C'è Assiano, che a tutt' oggi è "il regno delle rane". E poi Rocchetto sul Naviglio, con i suoi affreschi quattrocenteschi. Garegnano, che ha ispirato addirittura Caravaggio; il castello di Macconago del XIV secolo e l'abbazia umiliata (XII secolo) di Monluè. Quanto è bella Milano, ma quanto è dimenticata. A raccontarla ci ha pensato Roberto Schena: «È stato un lavoro lungo» dice con voce simpatica, «di ricerca, soprattutto». Sì, perché nel suo ultimo libro che s' intitola per l'appunto Milano, il patrimonio dimenticato (edizioni Magenes, 150pp, 25 euro) si ripercorre la storia dei borghi ducali della Madonnina, centri pieni d'arte che oggi non si ricorda più nessuno.

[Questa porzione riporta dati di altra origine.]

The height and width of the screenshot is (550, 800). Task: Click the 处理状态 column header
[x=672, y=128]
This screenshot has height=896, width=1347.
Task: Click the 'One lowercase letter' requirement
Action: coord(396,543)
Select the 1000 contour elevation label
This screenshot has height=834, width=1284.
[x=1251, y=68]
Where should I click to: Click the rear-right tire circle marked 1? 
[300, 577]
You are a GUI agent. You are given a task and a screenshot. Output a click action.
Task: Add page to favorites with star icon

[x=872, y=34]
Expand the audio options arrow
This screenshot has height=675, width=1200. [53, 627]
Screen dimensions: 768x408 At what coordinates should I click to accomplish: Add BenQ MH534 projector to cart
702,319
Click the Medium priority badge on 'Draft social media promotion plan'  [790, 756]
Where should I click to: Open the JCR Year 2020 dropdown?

«Viviamo in un tesoro a cielo aperto che è unico in Europa: l'area milanese conta settantanta borghi che fanno tutti parte del tessuto cittadino, ma il Comune non ha mai pensato di metterli in rete». Ed è un peccato, a tutti gli effetti: «C'è un percorso ideale che parte da Baggio e scende giù, lungo tutto il parco Sud per poi risalire a Monluè: sarebbe immerso nel verde, un connubio perfetto tra cultura e natura. Si potrebbe pensare a una stupenda pista ciclabile, lì non si incontra una macchina nemmeno volendo». E invece i percorsi riservati alle bici, a Milano, li fanno in corso Buenos Aires, col traffico congestionato da una parte e i negozianti infastiditi dall'altra. Va così.
IL GIOIELLO
Abbiamo a fianco bellezze di un valore inestimabile e neanche lo sappiamo. Le abbiamo scordate, col risultato che, nel migliore dei casi cadono a pezzi, e nel peggiore sono già in completo disfacimento. Prendiamo la Certosa di Garegnano: «È, per importanza, una delle principali a livello nazionale. Ma non la conosce più nessuno. E dire che quella di Pavia è nata grazie a questo posto», spiega Schena, giornalista in pensione di 66 anni che ha passato la vita a raccontare la cronaca di Milano e, adesso, s' è messo in testa di mostrare ai suoi concittadini i tesori dimenticati della città. «Viale Certosa prende il nome proprio da lì», continua, «al momento la Certosa di Garegnano è tenuta bene, ma il resto del territorio con cui confina no». Ecco, il tasto dolente: perché non basta essere pieni di gioielli d'altri tempi, occorre anche valorizzarli. Soprattutto le aree circostanti i castelli e le abbazie.
«Al Comune di Milano suggerisco di creare una mostra che ripercorra questi luoghi, ma anche di metterli in rete. Coinvolgendo magari il Politecnico, che non purtroppo è mai stato chiamato su questi argomenti. E poi gli imprenditori, gli storici, gli industriali: perdere questa memoria sarebbe un errore». Intendiamoci, fondazioni e privati fan quel che possono: e dove ci han messo le mani, il recupero c'è. Il castello di Macconago è l'unico medioevale (a parte lo Sforzesco, s' intende) presente nell'area metropolitana: «Però l'intero borgo è spettacolare, uno dei più belli della Lombardia. Voluto dai Visconti, affidato ai Pusterla. Si respira un'atmosfera storica». Nella Certosa di Garegnano ha lavorato Daniele Crespi, ci sono i dipinti di Simone Peterzano (che è stato il maestro di Caravaggio), e la sua area si estendeva fino a Musocco, nella zona vicina all'area che ha ospitato l'Esposizione universale del 2015, tanto per intenderci.
ANTICHI DUCHI
«Milano ha una serie di borghi ducali che sono piccoli comuni voluti dai suoi antichi duchi e in seguito regalati alla cittadinanza» ribadisce Schena, «un po' come a Londra i borghi reali». Di più: le cascine, i fontanili che permettono (ancora adesso) alle risaie presenti di produrre una delle qualità di riso più apprezzate d'Italia: c'è solo imbarazzo della scelta. Milano, il patrimonio dimenticato è solo il primo volume di un'opera che sarà completa nella prossima primavera, Coronavirus permettendo, e che approfondirà la storia centenaria di altri borghi: le fotografie scattate (ce ne sono a centinaia) sono firmate da Andrea Cherchi. «A Chiaravalle l'abbazia è sicuramente ben tenuta» chiosa l'autore, «ma il resto del borgo si scontra quotidianamente con problemi di sistemazione. È fatiscente perché manca la cura, purtroppo non c'è nessuna attenzione a queste realtà» che di periferico hanno appena la collocazione fuori dal centro moderno della Madonnina.